Santô Kyôden at a Daimyo's Mansion
- Source:
- ukiyo-e.org
Description
This unusual print depicts the artist's own literary alter ego — the writer Santō Kyōden — visiting a daimyō's mansion, a fictional scene that plays on the gap between Kyōden's public persona as an urbane Edo townsman writer and the formal world of high samurai households. Kitao Masanobu and Santō Kyōden were the same man: the print designer of the Kitao school who, by the mid-1780s, was already more famous as the author of kibyōshi and sharebon than as a maker of Edo [bijin-ga](/glossary/bijin-ga) or Yoshiwara portraits.

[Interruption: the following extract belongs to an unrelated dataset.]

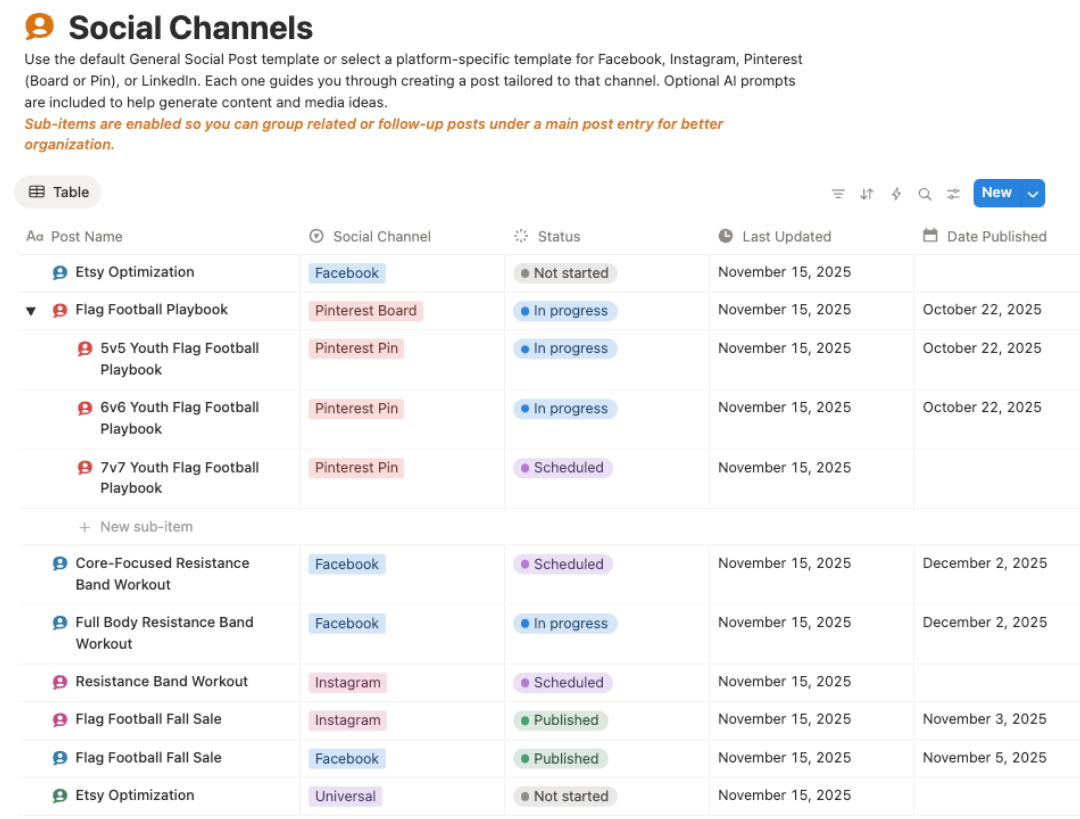1080x819 pixels.
Task: Open the dropdown arrow beside New button
Action: point(1033,194)
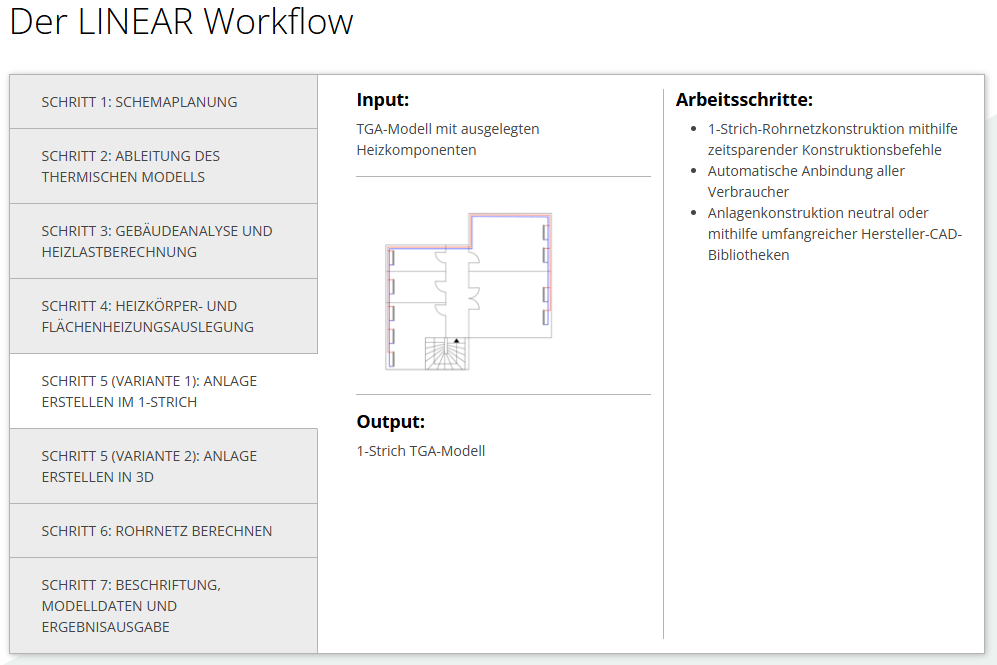Click the "1-Strich TGA-Modell" output text

coord(420,451)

To make a print of himself entering a daimyō's residence is partly a piece of self-promotion and partly a wry commentary on the social distances of late-Edo culture, in which fashionable writers and high-ranking warriors could in fact share a literary world. The figure dressed as Kyōden is drawn with the same calm, oval face Masanobu gave his bijin, and the architectural setting is rendered in the schematic interior style that the artist's late-eighteenth-century contemporaries favored. The print is now in the Museum of Fine Arts, Boston, and is valued less for its technical bravura than for its biographical interest: it is one of the few surviving images in which Masanobu the print artist openly stages Kyōden the writer as his own subject.